TO BE DONE: Write down each section heading in the FCPA enforcement post below, in the order they appear.

SELECTED EXCERPT:

○ ○ ○ ○ ○

Despite the doom and gloom predictions of some apprentice commentators, this November 2016 post encouraged all to take a deep breath regarding FCPA enforcement in the Trump administration. In short, it was predicted that the FCPA was not going any where and FCPA enforcement would continue.

In this regard, this recent Corporate Crime Reporter profile of Laura Perkins is worth highlighting.

“Laura Perkins spent ten years at the Justice Department’s Foreign Corrupt Practices Act (FCPA) unit. She left in July 2017 to become a partner in the Washington D.C. office of Hughes Hubbard & Reed.

Despite all of the noise, Perkins hasn’t noticed a difference in FCPA enforcement under the Trump administration.

“I was at the Department for six or seven months after the Trump administration came in,” Perkins told Corporate Crime Reporter in an interview last week. “There was very little change in FCPA enforcement. There was very little change in how the unit operated, in the resources made available to the unit, in how the cases were being handled. And since I have left, the cases that have come out have been in line in both form of resolution and size of fines as before. I’ve seen very little change.”


This Wall Street Journal Risk & Compliance post is titled “U.S. Lawyers Propose Changes to Justice Dept. Monitor Program.” The title is a bit leading as there are no actual formal proposals suggested, but a few quotes from lawyers.

Here is my two cents.

If a court wants to impose a monitor fine, but perhaps the best proposal is for the DOJ to stop appointing monitors as a condition of certain settlements.

Moreover, think about this.

If monitors are so darn important, then why in many instances do months pass, and in some cases years, post-settlement before the monitor is actually appointed? (See here, here and here for prior post).

Up North

Previous posts here, here, and here have highlighted Canada’s movement towards DPAs (and why Canada should say no to DPAs).

Earlier this week the Government of Canada announced it “has introduced legislative amendments to create a made-in-Canada version of a deferred prosecution agreement (DPA) regime, to be known as a Remediation Agreement Regime.”

Scrutiny Alerts and Updates

Internet Gold

Internet Gold (an Israel-based holding company with shares traded on NASDAQ and with the controlling interest in B Communications Ltd., which in turn holds the controlling interest in Bezeq, The Israel Telecommunication Corporation Ltd.) recently disclosed:

“The Audit Committee of the Company has engaged outside U.S. counsel to conduct an assessment of: (a) the internal controls of the company and, as applicable, those of Bezeq – The Israel Telecommunications Corporation Ltd., in connection with the preparation of the Company’s financial statements to be included in the Company’s Annual Report on Form 20-F for the year ended December 31, 2017 (the “20-F”), and (b) whether there have been any violations of the U.S. Foreign Corrupt Practices Act or any other laws that may affect the preparation of the Company’s 20-F.”

Exxon Mobil

I’ve never understood why certain media lop up certain civil society reports about alleged corruption. I guess you got to fill the pages every day.

Earlier this week, Global Witness released this “investigation” regarding Exxon’s 2013 purchase of Liberia’s Block 13 oil license and how it “likely enriched former government officials who may have illegally owned the block.” The Wall Street Journal and U.K. Guardian then use to the report to go in-depth here and here in generally unremarkable, underwhelming articles.

○ ○ ○ ○ ○

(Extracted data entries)
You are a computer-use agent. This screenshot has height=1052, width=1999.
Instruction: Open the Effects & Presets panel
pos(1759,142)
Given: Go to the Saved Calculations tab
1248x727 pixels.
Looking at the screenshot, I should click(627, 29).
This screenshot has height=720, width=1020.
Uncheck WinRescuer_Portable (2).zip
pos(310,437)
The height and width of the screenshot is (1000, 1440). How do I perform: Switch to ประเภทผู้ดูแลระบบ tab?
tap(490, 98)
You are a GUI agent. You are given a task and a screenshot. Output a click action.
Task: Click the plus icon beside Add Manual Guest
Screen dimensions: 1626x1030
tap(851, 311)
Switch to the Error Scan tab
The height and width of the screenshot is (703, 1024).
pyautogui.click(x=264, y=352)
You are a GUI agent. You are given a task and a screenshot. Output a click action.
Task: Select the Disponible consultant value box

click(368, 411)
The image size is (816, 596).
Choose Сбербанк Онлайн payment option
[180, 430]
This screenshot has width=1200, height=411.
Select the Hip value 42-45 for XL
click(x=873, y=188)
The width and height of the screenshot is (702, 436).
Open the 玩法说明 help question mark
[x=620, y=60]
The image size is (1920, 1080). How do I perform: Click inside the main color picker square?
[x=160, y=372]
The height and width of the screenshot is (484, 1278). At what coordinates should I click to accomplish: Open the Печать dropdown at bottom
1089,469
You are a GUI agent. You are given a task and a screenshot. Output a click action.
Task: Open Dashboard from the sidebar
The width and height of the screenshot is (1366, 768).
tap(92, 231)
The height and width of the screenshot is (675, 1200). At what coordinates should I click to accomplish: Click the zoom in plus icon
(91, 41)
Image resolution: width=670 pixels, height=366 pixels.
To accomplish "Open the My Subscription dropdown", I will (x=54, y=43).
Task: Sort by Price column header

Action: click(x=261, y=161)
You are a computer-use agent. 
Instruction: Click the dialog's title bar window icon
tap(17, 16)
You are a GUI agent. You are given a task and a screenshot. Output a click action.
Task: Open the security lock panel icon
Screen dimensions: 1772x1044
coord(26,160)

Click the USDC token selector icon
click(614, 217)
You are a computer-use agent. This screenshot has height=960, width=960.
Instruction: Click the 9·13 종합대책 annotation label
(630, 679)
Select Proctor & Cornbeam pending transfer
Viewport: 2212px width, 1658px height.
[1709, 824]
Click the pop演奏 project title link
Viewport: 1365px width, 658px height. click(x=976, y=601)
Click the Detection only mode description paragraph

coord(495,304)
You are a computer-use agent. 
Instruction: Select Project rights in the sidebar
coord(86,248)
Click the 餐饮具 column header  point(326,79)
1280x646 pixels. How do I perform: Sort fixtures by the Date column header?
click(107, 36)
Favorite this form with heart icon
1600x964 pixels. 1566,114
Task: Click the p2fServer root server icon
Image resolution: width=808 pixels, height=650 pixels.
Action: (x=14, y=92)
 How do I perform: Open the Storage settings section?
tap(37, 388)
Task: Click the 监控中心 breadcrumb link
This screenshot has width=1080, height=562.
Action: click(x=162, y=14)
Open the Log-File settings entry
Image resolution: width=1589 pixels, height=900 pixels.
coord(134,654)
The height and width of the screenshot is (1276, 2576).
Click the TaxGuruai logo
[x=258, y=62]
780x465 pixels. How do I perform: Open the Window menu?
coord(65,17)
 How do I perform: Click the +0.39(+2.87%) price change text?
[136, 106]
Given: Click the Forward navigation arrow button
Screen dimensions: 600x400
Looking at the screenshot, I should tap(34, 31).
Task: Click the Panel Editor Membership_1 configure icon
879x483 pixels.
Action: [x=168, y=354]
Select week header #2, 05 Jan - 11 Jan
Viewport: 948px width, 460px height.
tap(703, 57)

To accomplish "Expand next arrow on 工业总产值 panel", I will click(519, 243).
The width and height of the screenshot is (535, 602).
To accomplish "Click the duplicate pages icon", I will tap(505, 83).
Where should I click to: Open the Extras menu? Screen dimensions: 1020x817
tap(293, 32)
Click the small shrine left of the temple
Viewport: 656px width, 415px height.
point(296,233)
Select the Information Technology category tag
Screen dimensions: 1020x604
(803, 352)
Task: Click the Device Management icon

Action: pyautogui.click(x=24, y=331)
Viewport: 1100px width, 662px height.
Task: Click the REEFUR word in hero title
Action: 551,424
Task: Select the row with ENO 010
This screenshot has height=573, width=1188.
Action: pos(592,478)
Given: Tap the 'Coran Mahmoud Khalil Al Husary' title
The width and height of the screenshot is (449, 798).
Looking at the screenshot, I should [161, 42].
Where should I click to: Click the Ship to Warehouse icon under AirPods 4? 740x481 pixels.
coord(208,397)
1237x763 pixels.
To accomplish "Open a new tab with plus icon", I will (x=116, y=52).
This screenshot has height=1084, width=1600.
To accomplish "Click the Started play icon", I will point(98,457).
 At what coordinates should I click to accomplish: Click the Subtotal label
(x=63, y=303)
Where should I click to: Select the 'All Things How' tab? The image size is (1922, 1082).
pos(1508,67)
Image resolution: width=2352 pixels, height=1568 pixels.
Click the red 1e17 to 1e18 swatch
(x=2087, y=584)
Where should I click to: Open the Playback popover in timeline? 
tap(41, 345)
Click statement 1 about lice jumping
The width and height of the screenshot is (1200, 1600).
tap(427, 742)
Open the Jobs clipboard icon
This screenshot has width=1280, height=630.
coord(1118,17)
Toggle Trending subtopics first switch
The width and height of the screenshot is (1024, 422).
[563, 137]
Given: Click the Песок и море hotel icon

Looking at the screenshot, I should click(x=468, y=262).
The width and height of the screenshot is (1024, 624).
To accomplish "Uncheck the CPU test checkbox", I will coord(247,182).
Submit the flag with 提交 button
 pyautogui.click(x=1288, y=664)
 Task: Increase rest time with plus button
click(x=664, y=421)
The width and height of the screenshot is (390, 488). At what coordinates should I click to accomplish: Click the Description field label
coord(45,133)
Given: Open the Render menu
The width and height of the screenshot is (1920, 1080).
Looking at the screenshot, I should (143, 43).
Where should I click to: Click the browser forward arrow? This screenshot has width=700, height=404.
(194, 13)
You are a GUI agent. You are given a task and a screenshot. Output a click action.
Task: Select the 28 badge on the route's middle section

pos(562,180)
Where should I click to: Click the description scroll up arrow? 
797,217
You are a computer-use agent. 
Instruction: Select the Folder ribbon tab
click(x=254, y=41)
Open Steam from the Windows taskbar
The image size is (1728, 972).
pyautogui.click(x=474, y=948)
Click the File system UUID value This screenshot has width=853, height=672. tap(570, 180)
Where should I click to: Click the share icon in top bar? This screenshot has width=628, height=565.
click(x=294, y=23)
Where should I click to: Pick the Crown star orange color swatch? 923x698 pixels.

○ ○ ○ ○ ○

RESULT FOR THIS TASK:
Up North
Scrutiny Alerts and Updates
Internet Gold
Exxon Mobil